─── RECORD SET
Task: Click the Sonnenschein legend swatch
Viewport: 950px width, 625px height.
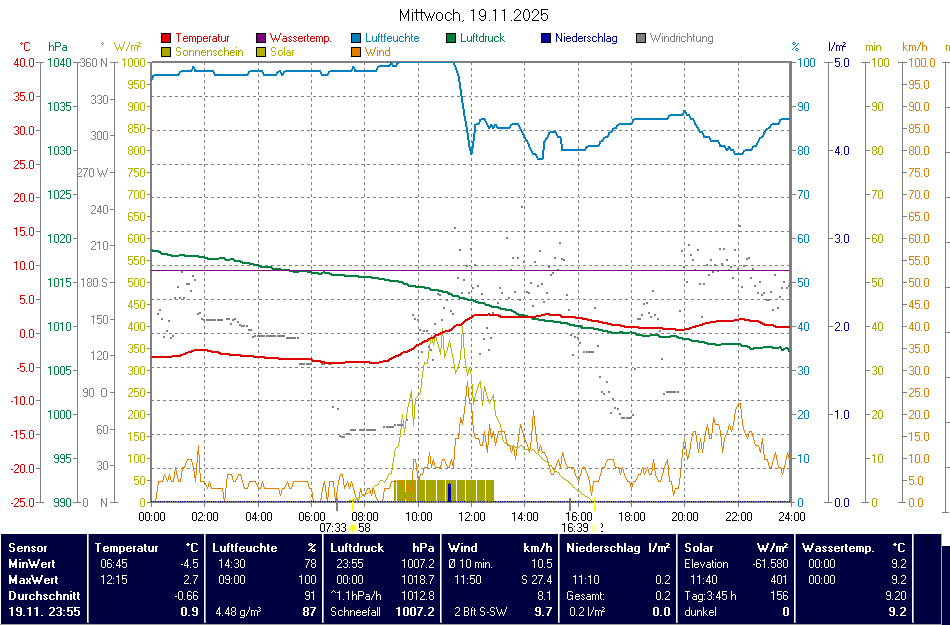Action: 165,52
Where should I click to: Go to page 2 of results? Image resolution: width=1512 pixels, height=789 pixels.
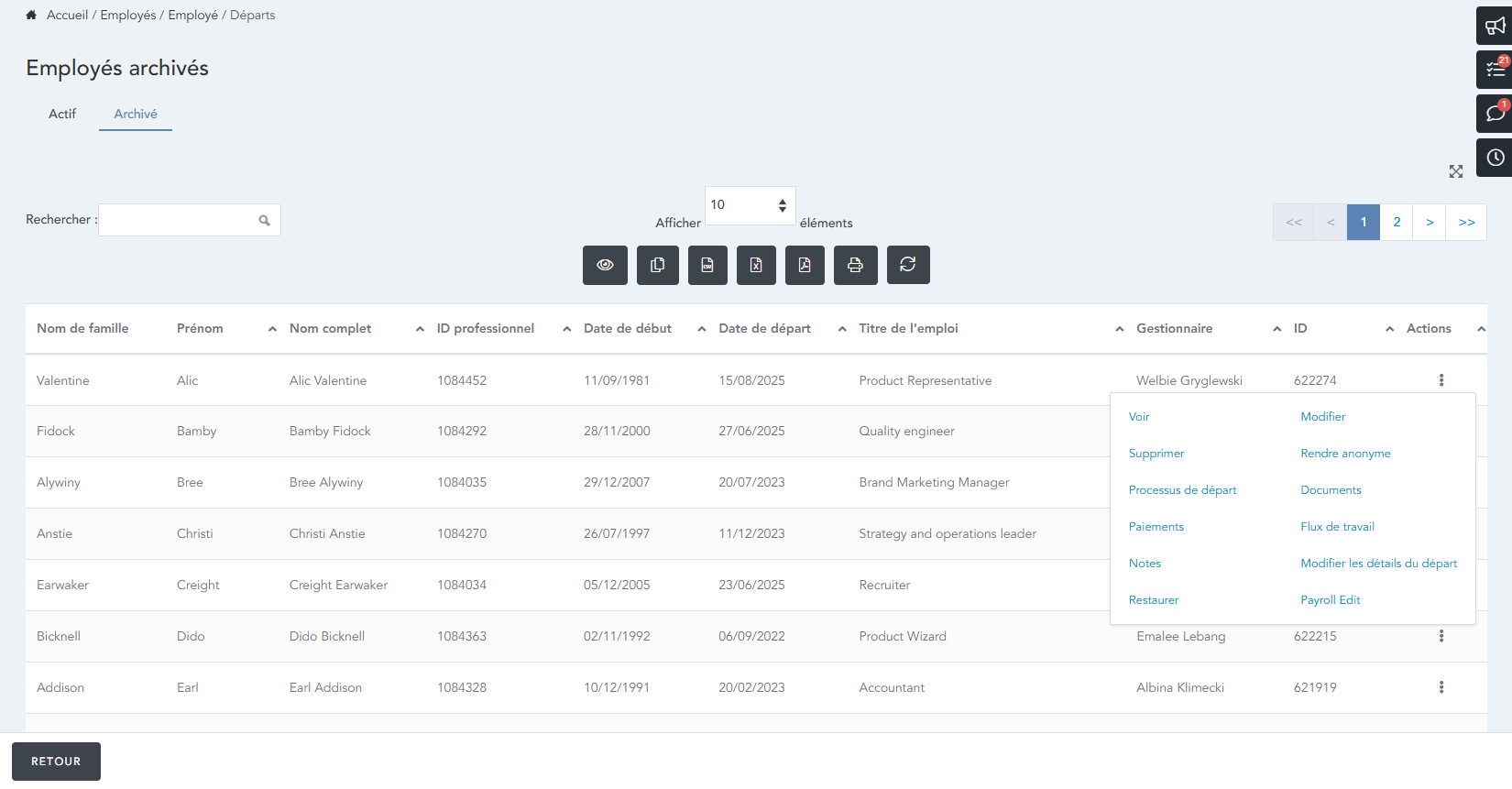click(x=1396, y=222)
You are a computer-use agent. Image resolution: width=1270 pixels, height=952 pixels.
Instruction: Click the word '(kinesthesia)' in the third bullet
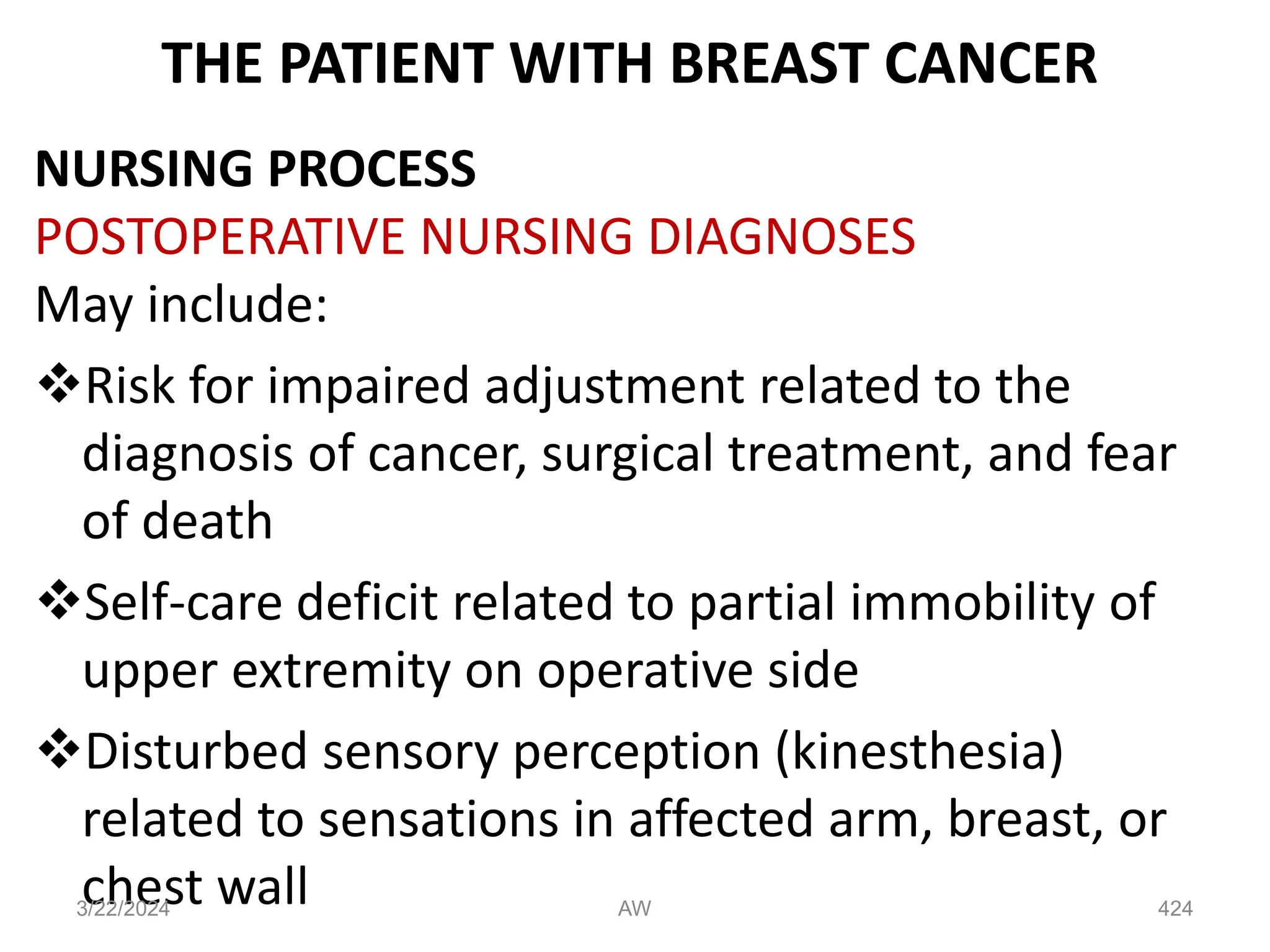pyautogui.click(x=919, y=752)
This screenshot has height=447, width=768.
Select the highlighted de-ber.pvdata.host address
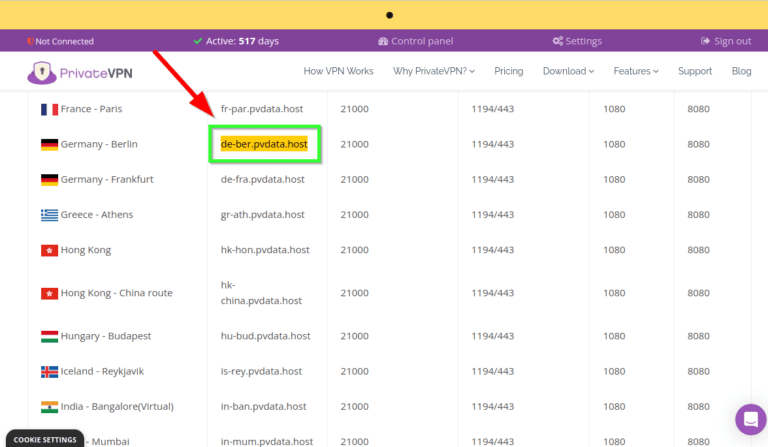pyautogui.click(x=264, y=144)
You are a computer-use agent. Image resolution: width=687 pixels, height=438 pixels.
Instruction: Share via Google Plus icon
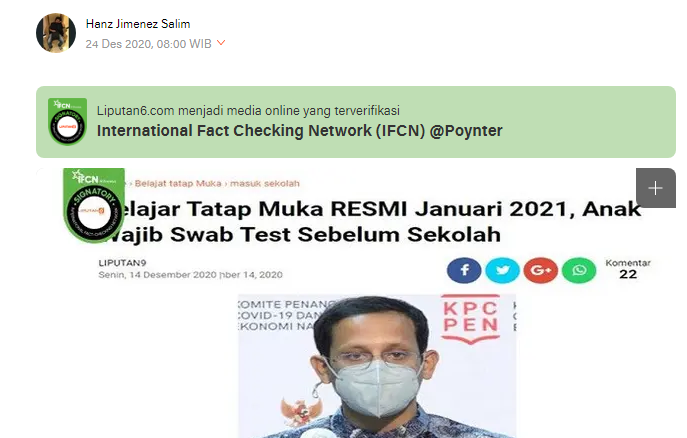(541, 270)
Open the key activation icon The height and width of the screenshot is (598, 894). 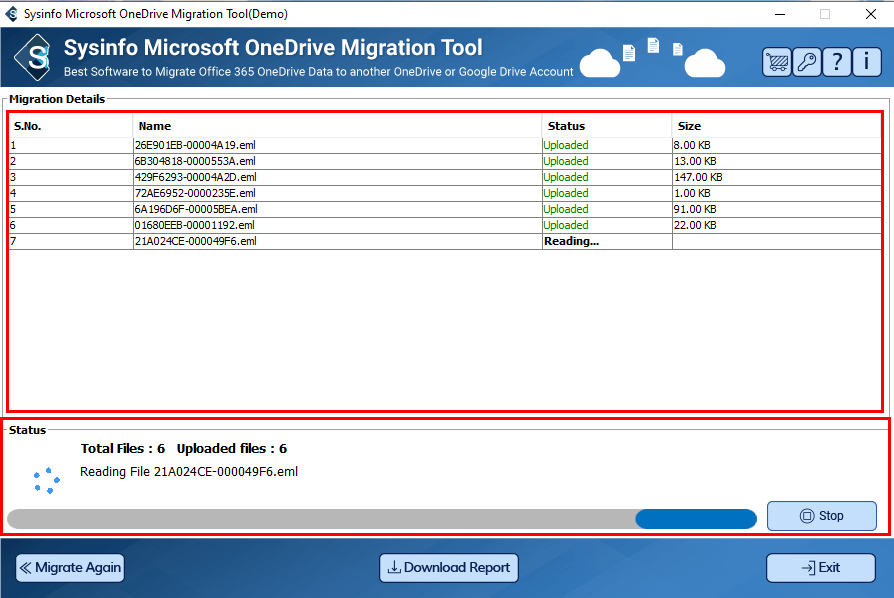pos(807,62)
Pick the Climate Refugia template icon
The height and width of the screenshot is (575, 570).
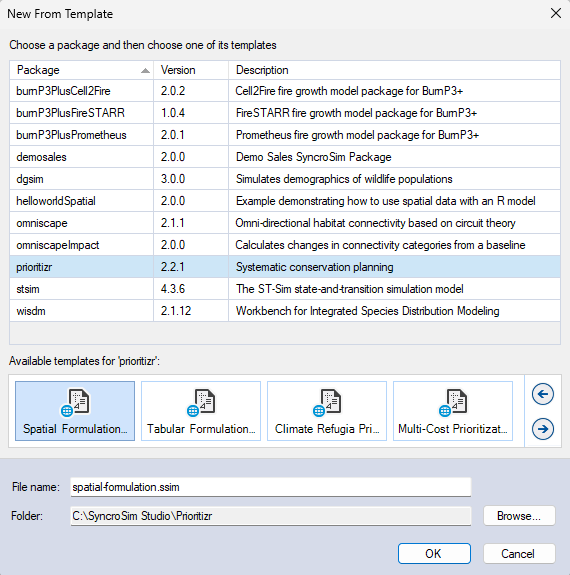tap(327, 411)
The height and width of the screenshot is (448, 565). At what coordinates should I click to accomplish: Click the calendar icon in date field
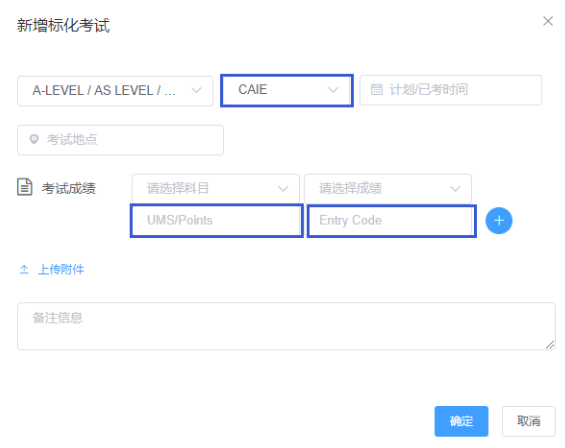tap(377, 89)
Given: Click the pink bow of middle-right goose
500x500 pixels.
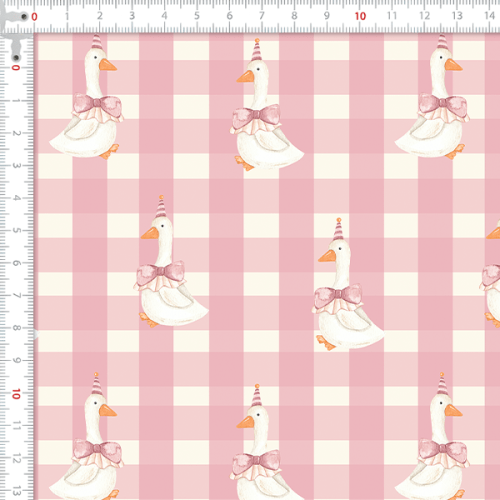Looking at the screenshot, I should coord(338,295).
──────
TASK REQUIREMENTS:
Exactly as written, set down the lines from the line holding "The height and width of the screenshot is (448, 565)." to the last line of the data, both ends included, pictures excluded.

RESULT OF THIS EXERCISE:
The height and width of the screenshot is (448, 565). At what coordinates should I click to accomplish: Click the calendar icon in date field
tap(377, 89)
Given: Click the pink bow of middle-right goose
500x500 pixels.
Looking at the screenshot, I should coord(338,295).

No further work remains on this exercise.